In a Phase IIa study of IONIS-GHR-LRx in acromegaly patients poorly controlled on somatostatin analogs, we achieved substantial reductions in growth hormone binding protein which is a surrogate marker for GHR inhibition, together with favorable safety and tolerability. We plan to discuss these results in greater detail together with interim results from our ongoing open-label extension study later this year.
With IONIS-ENAC-2.5Rx, we recently learned of a finding in a long-term preclinical toxicology study. While we believe we would have been able to work through this finding, doing so would impact our time lines. As a result, we have re-evaluated the totality of available data and decided not to continue further development of IONIS-ENAC-2.5Rx. We have a number of late-stage research programs in our pulmonary pipeline which we are now prioritizing and continuing to evaluate for further development.
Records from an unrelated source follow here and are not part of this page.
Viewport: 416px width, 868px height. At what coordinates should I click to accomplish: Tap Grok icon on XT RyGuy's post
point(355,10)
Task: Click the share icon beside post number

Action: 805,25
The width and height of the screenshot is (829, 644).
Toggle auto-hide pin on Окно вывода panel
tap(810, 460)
Now to upcoming catalysts for neurological disease pipeline. We're very pleased with the progress of IONIS-MAPTRx, our medicine designed to reduce tau protein associated with Alzheimer's disease. We were encouraged by the top line results from IONIS-MAPTRx Phase I/II in patients with Alzheimer's disease Biogen reported earlier this year. IONIS-MAPTRx demonstrated durable time and dose-dependent reductions in CSF tau protein and was generally well tolerated in this study. Biogen plans to report these results at the Alzheimer's Association International Conference in July.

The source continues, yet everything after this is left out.